━━ RECORDED INFORMATION
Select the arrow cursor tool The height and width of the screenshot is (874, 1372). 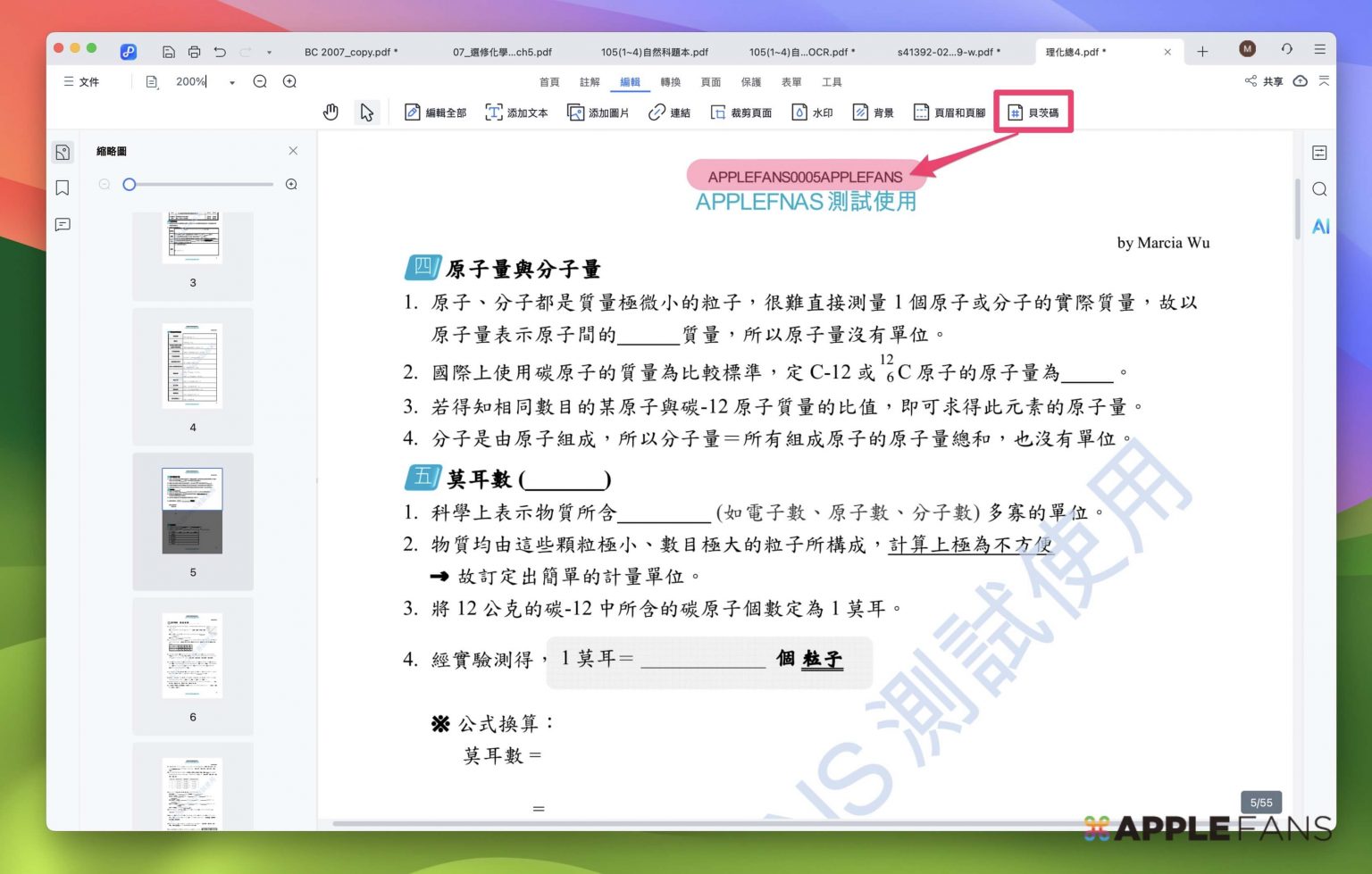point(367,112)
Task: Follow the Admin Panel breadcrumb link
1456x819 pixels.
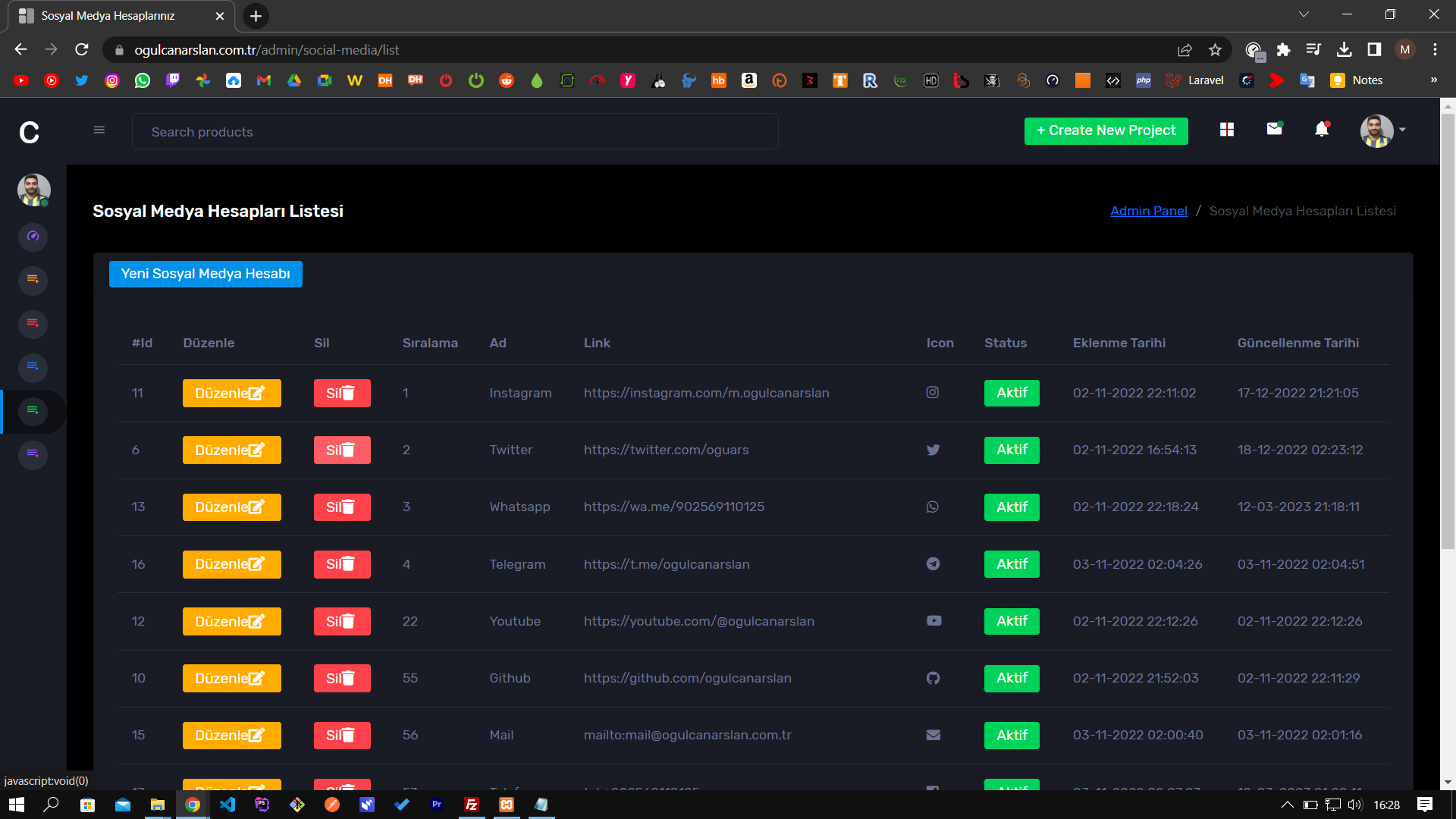Action: click(1148, 211)
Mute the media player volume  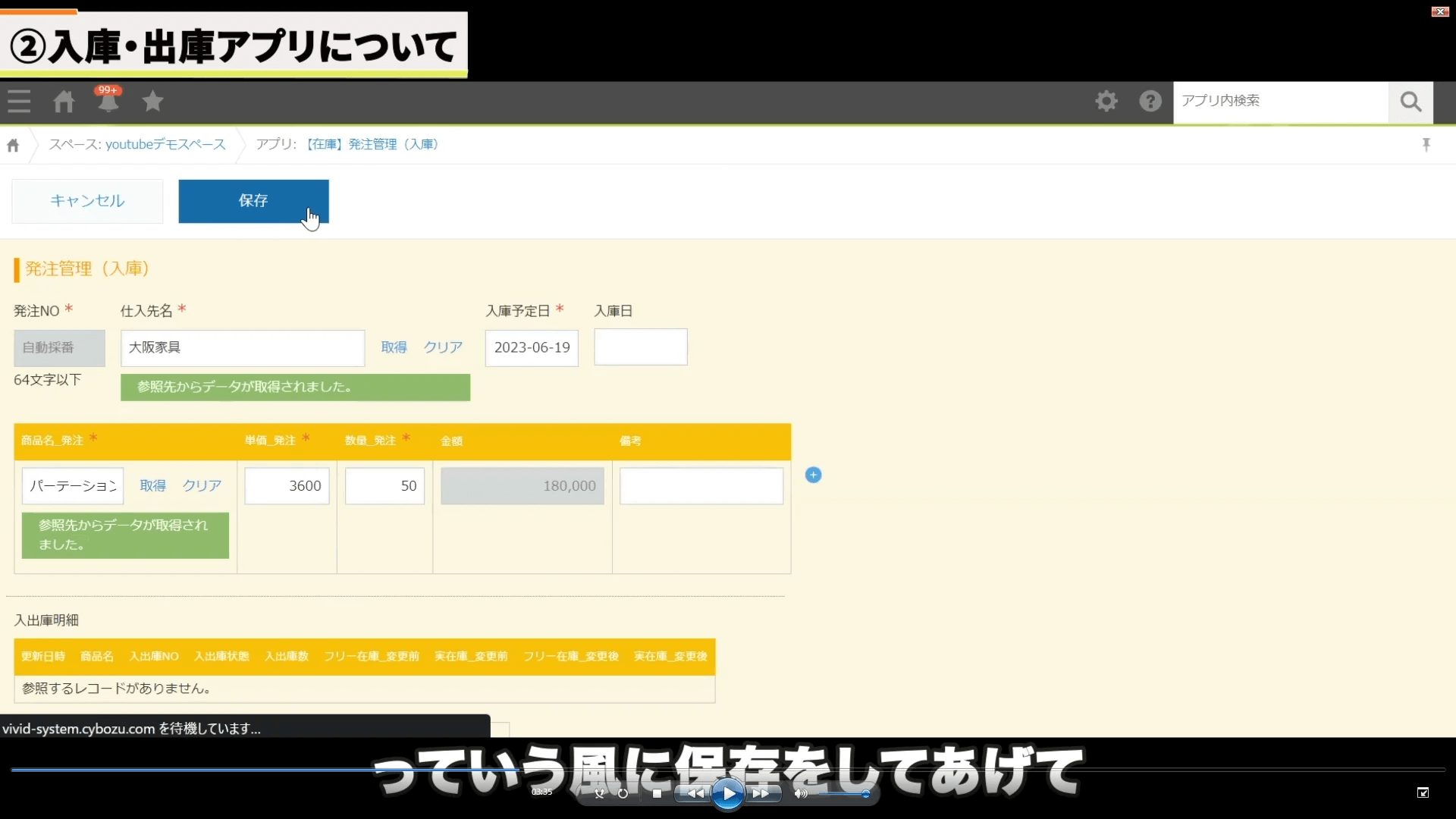[801, 794]
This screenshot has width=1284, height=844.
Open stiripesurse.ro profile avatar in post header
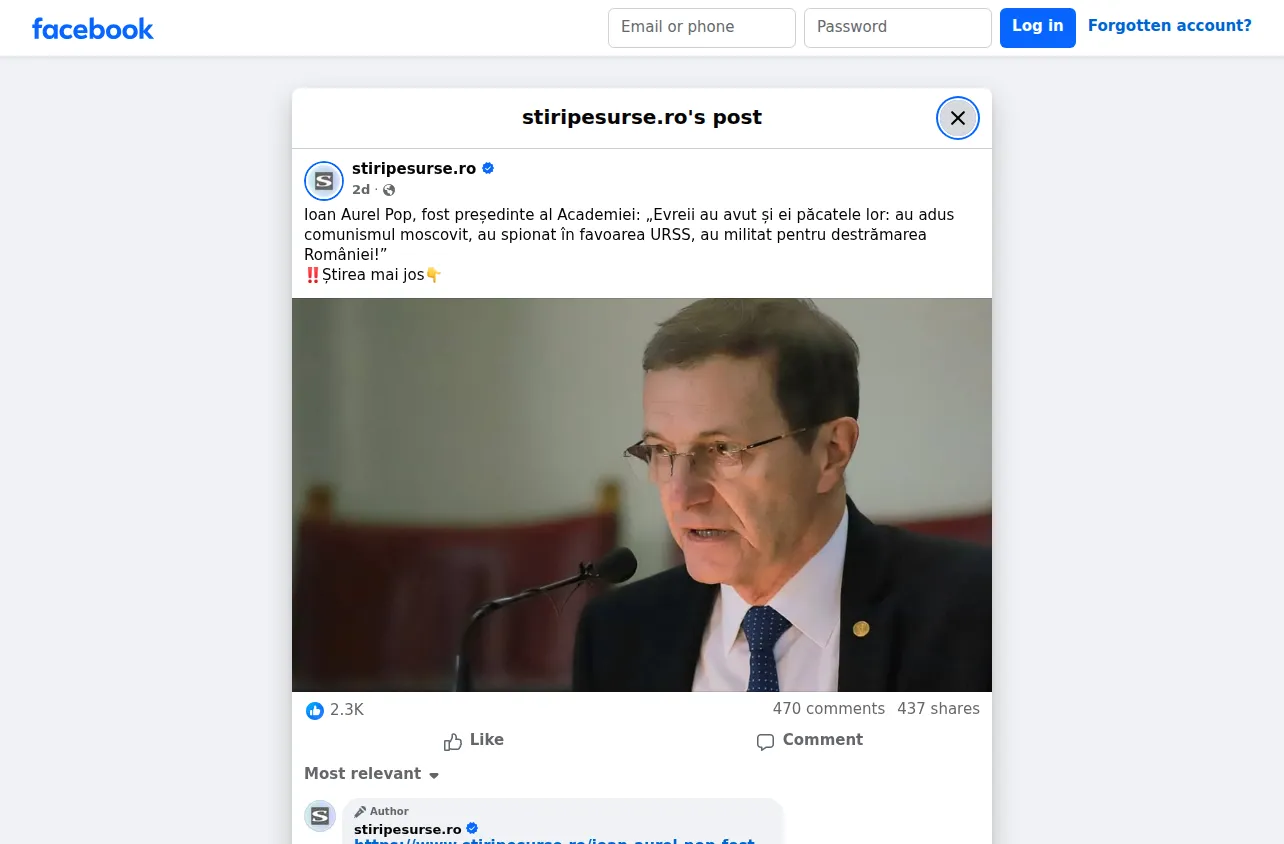tap(324, 181)
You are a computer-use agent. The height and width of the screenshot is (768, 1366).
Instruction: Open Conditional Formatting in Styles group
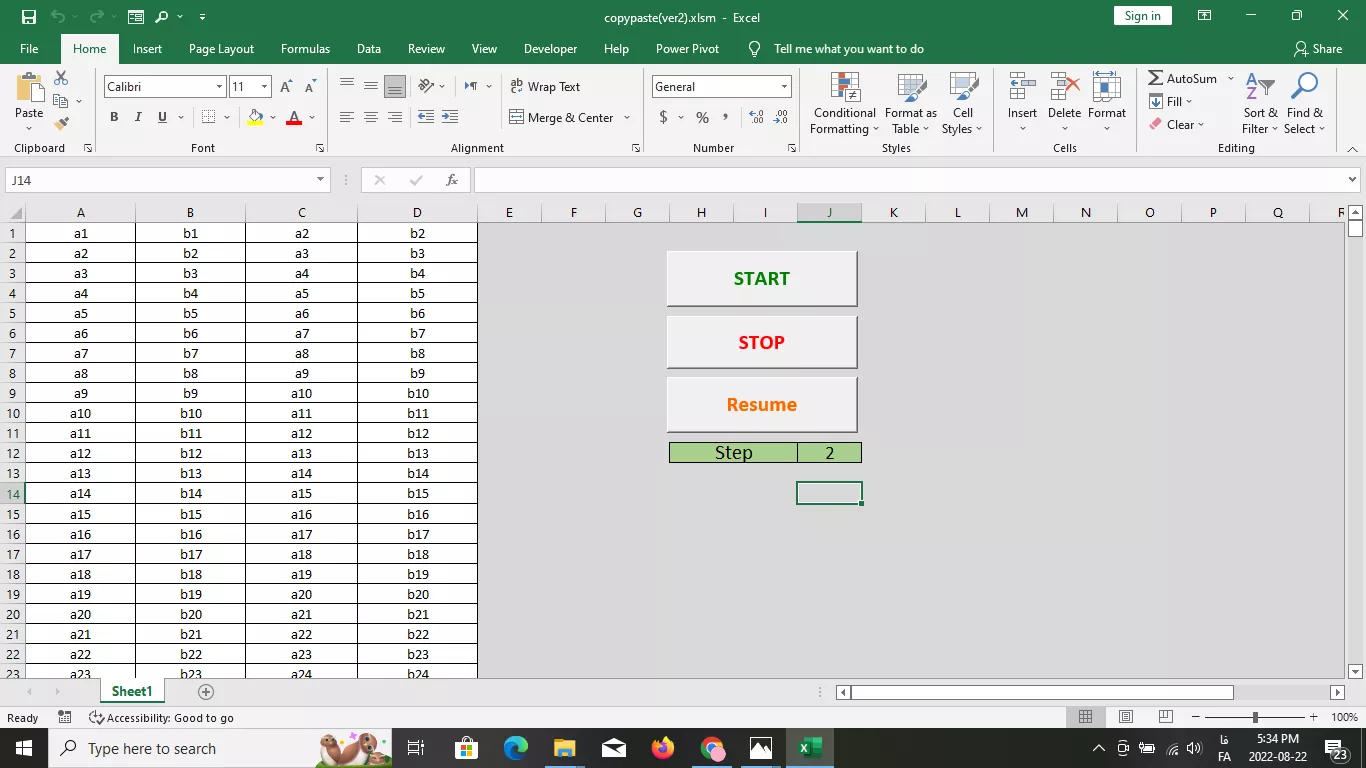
━━━━
> _PROBLEM STATEMENT_
Output the part of the records that opens with the line containing "This screenshot has width=1284, height=844." and runs to their end as a JSON list of strings, one for each line, with both ends included. Leave out the pictures and any blank lines.

> _ANSWER IN FULL_
[
  "This screenshot has width=1284, height=844.",
  "Open stiripesurse.ro profile avatar in post header",
  "tap(324, 181)",
  "You are a computer-use agent. The height and width of the screenshot is (768, 1366).",
  "Instruction: Open Conditional Formatting in Styles group"
]